Testing showed the contamination at some sites was as much as 24,000 times the amount of TCE permitted in drinking water. However, the Sentinel was hardly alone in using TCE downtown.
Indeed, the Sentinel's own environmental consultants, Geraghty & Miller Inc. of Reston, Va., identified some 65 businesses ? ranging from a trophy manufacturer to a steam laundry to a delicatessen built on the site of an old gas station ? that used TCE or a similar solvent.
Nevertheless, attention focused almost from the start on the Sentinel.
The newspaper is classified as a "large quantity generator" of hazardous waste under the federal Resource Conservation and Recovery Act. According to the Florida DEP's draft report on the Orlando TCE contamination, in the 1980s the newspaper monthly generated between 1,000 and 5,000 gallons of waste, mostly such common industry wastes as mineral spirits, glycol ether and printers ink.
The Sentinel contended, based on its consultant's study, that the contamination on its own property had migrated there from someplace else. Samples from the Sentinel's own test wells did not find the kind of residual soil contamination that might be expected if the contamination had originated on its property, the consultant said.
Test well sites were a source of friction between the newspaper and state a few years ago as the two sides argued over access to Sentinel property.
DEP's own testing concluded that the Sentinel was indeed a source of contamination. Specifically, the draft report identified the Sentinel property as the source of the so-called Plume A, one of three plumes of contamination downtown.

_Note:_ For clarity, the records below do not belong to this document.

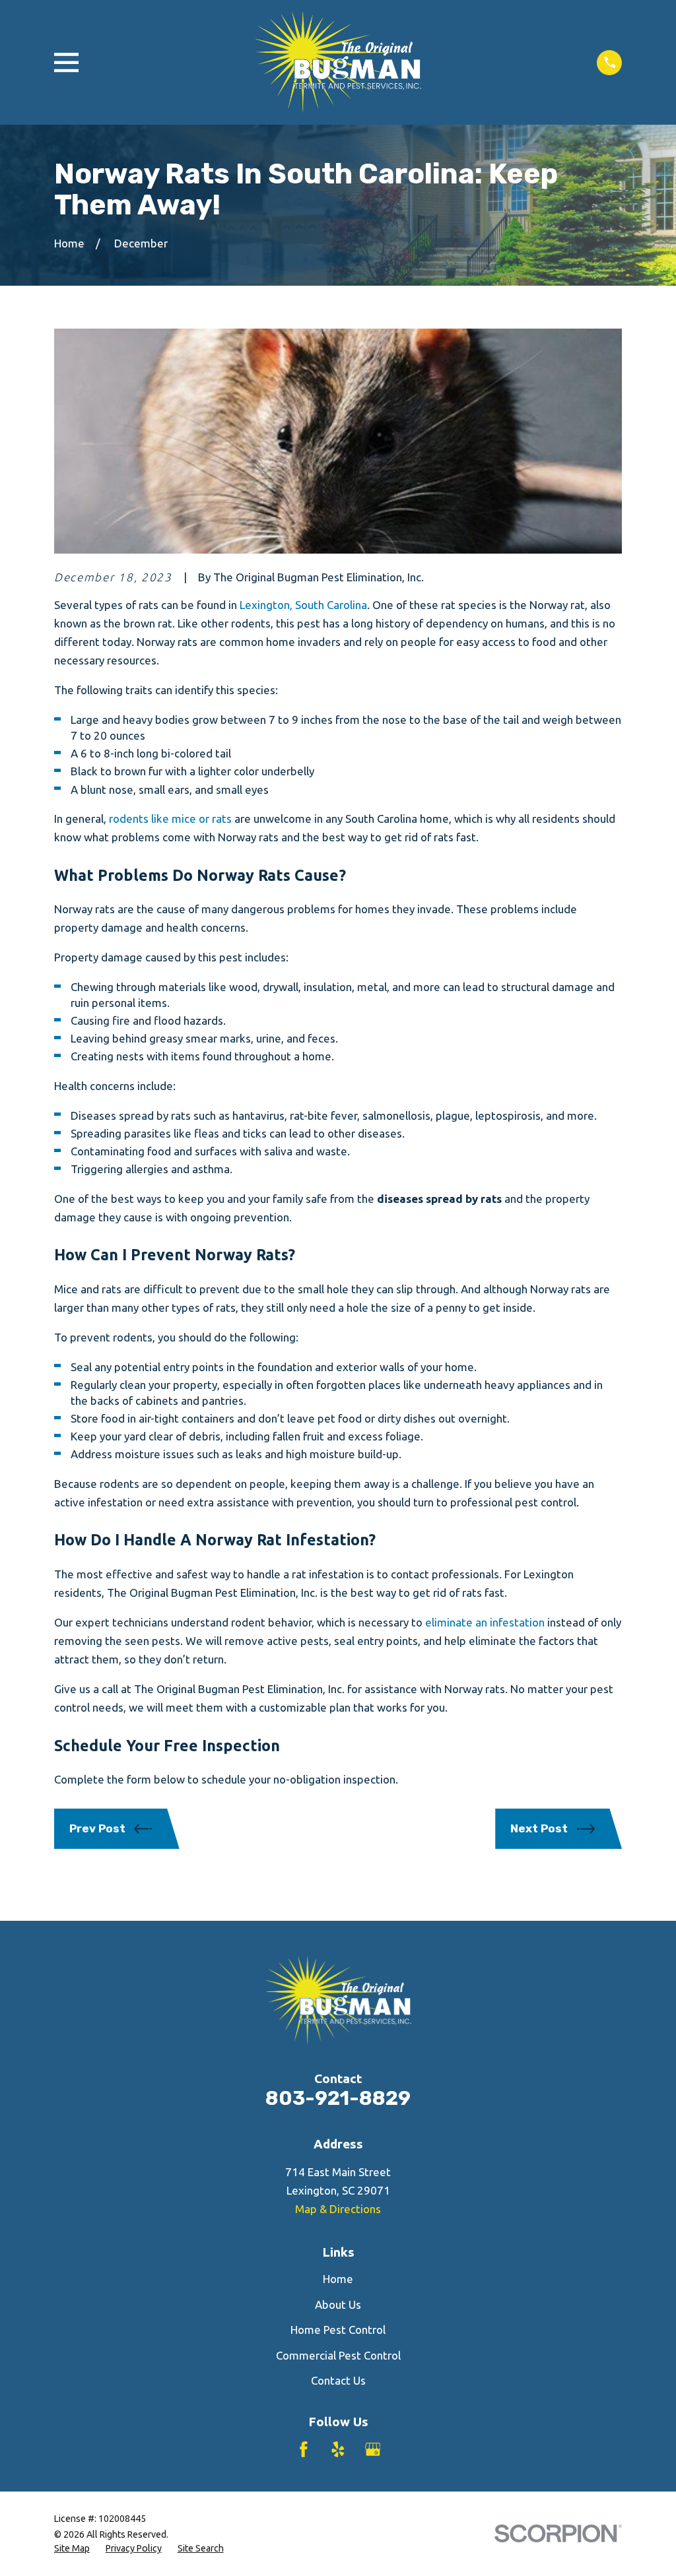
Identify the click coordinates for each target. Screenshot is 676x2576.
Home (338, 2278)
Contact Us (338, 2380)
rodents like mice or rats (171, 818)
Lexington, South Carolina (303, 604)
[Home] (337, 62)
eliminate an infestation (485, 1622)
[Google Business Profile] (373, 2449)
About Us (338, 2304)
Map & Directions (338, 2209)
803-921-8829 (338, 2097)
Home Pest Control (338, 2329)
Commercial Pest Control (338, 2355)
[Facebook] (304, 2449)
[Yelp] (338, 2449)
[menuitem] (72, 2549)
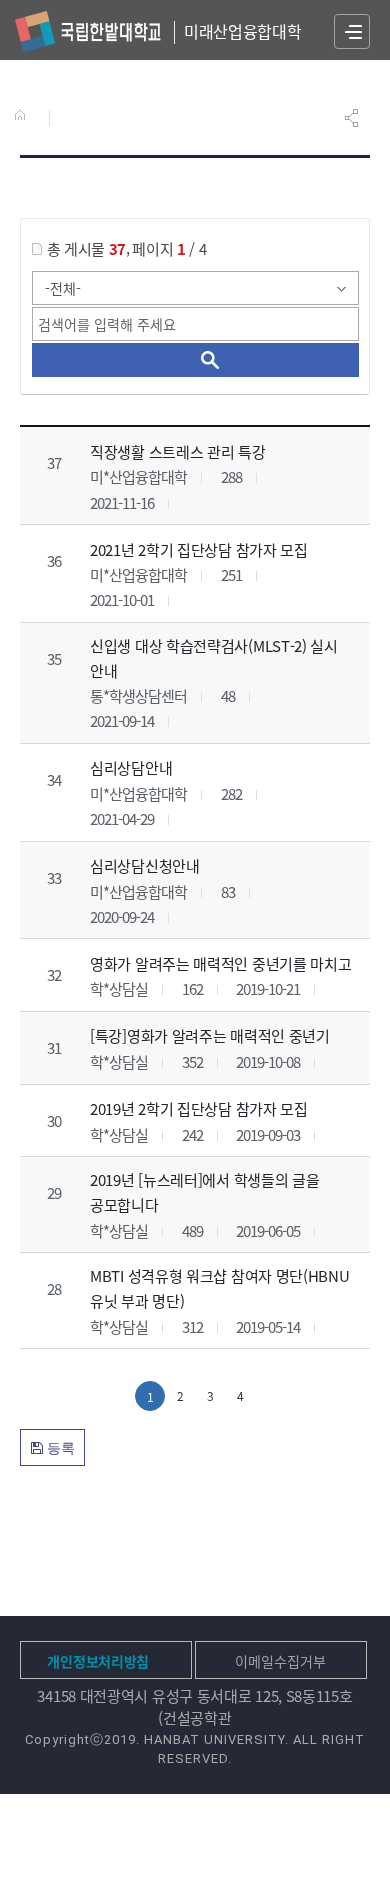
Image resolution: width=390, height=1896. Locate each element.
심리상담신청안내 (145, 865)
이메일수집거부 (280, 1661)
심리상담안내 (131, 767)
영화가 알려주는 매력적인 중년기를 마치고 (220, 963)
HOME (23, 117)
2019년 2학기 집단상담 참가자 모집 (199, 1108)
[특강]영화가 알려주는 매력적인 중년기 (210, 1035)
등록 (59, 1448)
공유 (354, 118)
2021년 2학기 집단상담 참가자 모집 (199, 548)
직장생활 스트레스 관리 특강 (178, 451)
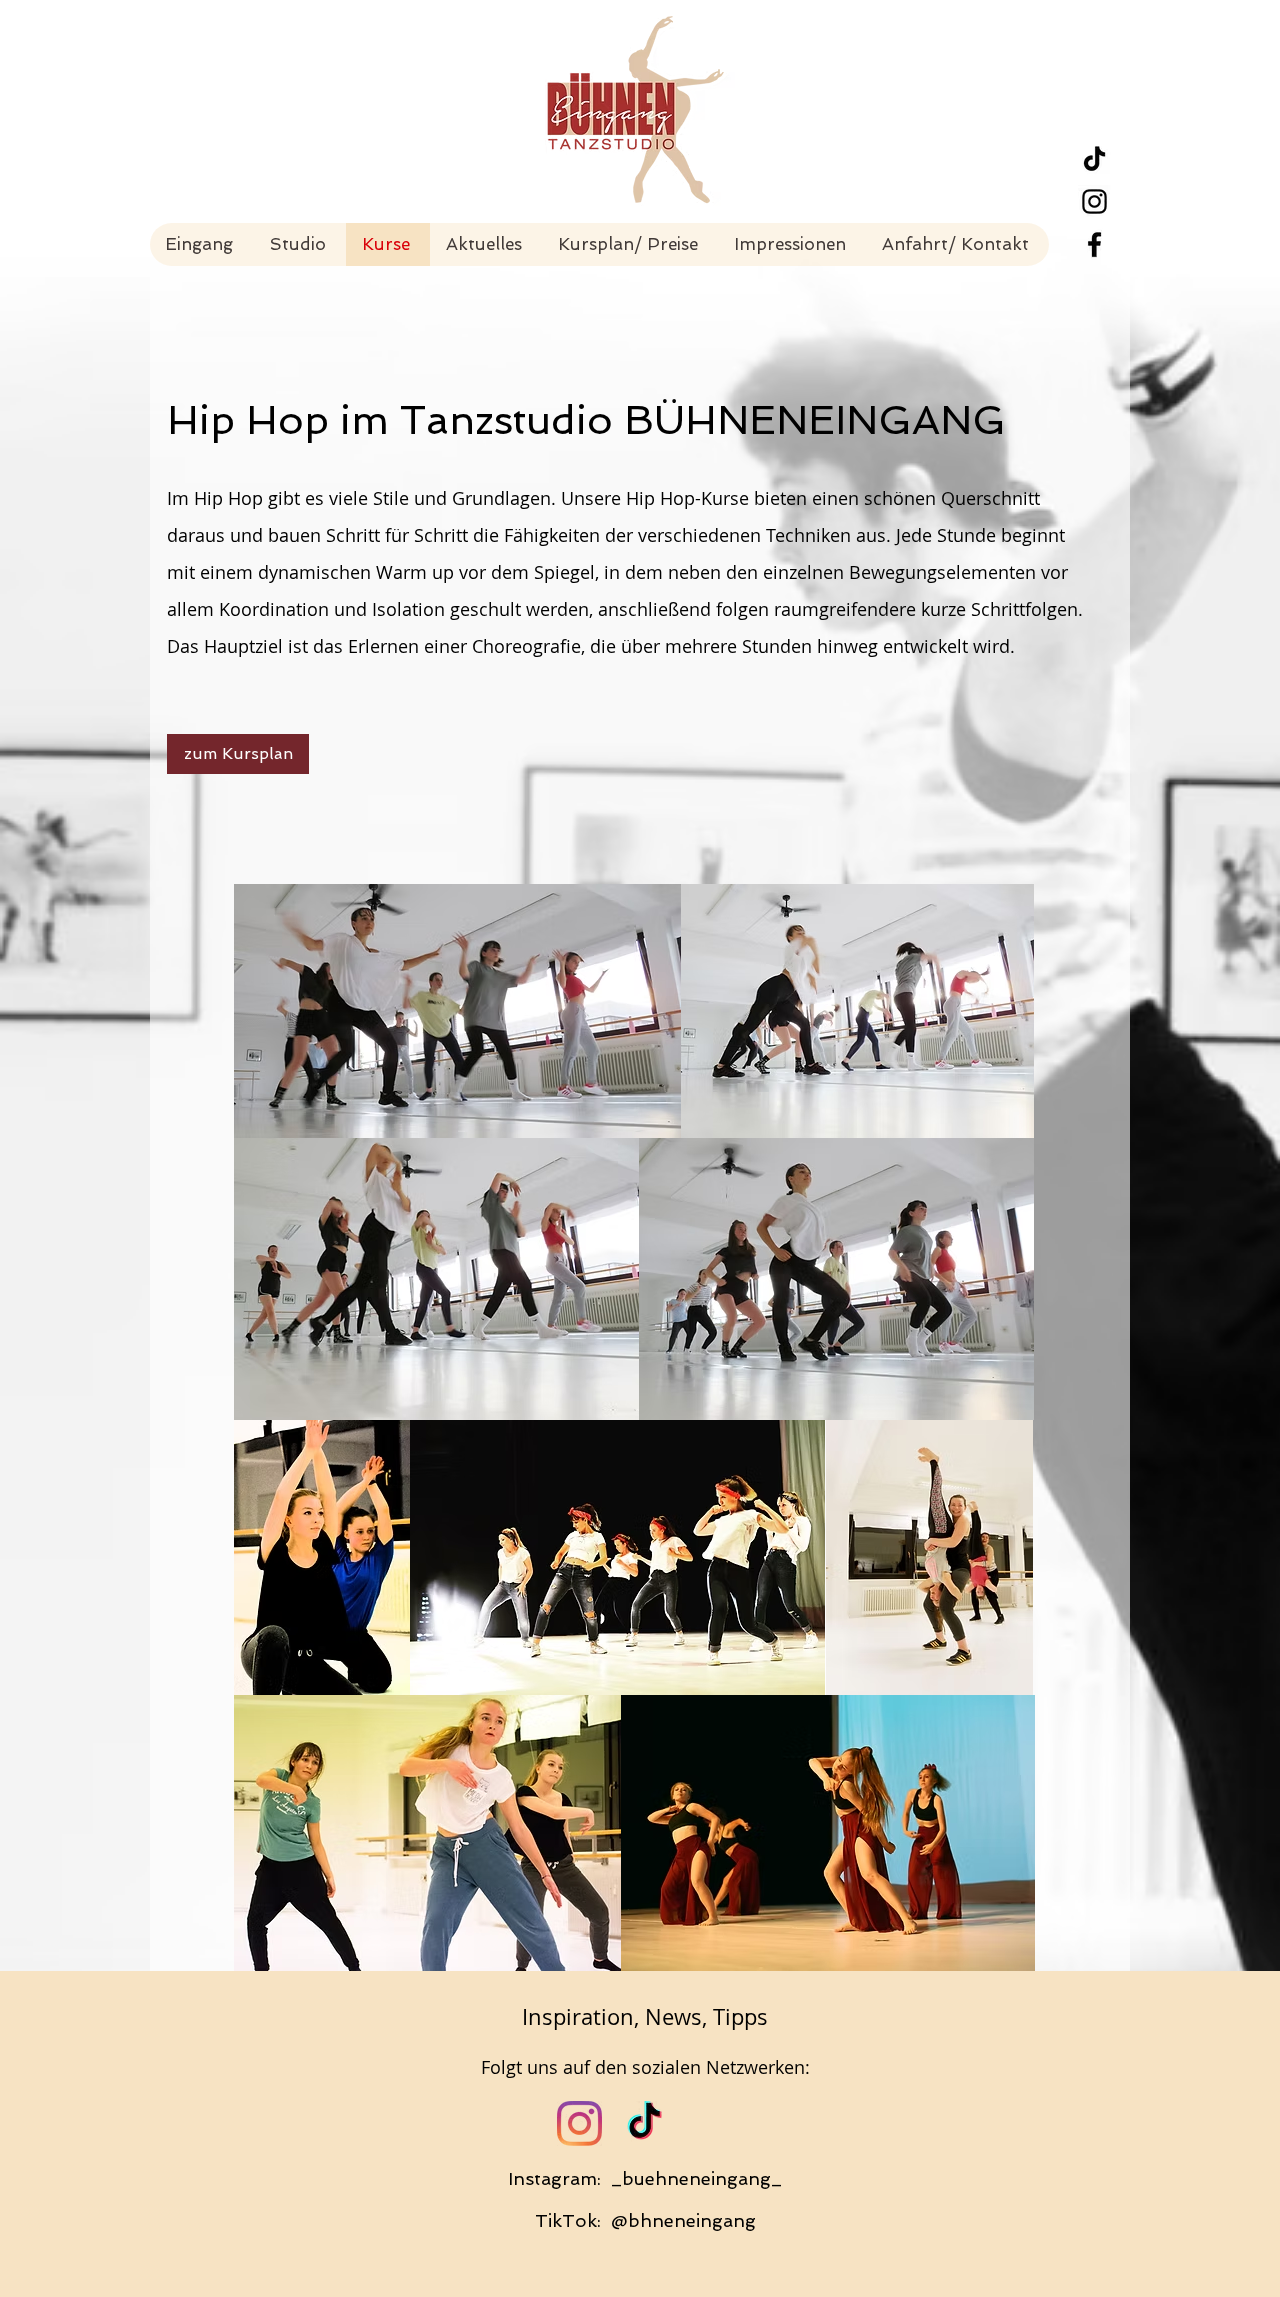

In an effort to spread the cost of the cleanup among other downtown businesses, the Sentinel enthusiastically endorsed an idea proposed by a former congressman to create a special taxing district. The plan, however, was opposed by many other downtown landholders and appears dead.
Instead, the consent order apparently on the verge of adoption would divide the cost of cleanup according to responsibility for each plume.
Under this arrangement, the Sentinel would be responsible for the cost of cleaning up Plume A, and the city of Orlando would pay for cleaning up Plume C.
Holding up the agreement are continuing tests to identify the party or parties responsible for the source of Plume B. In its 1994 draft report on the contamination, the DEP said "it is concluded that Plumes A and B may be interrelated."
None of the parties are willing to go into a consent order until this potentially open-ended liability is settled.
While cost would be apportioned according to responsibility for plumes, under this arrangement, the actual cleanup will attack the entire contamination at once, Florida DEP's Newton said.
DEP tests on Plume B will likely be concluded in July, Newton said in a telephone interview from the test site.
It's not at all clear at this point what the cleanup would cost the Sentinel.
"I don't think anybody will know for a while," Sentinel spokeswoman Bette Jore said. "We haven't signed anything yet and there are still a lot of steps to go."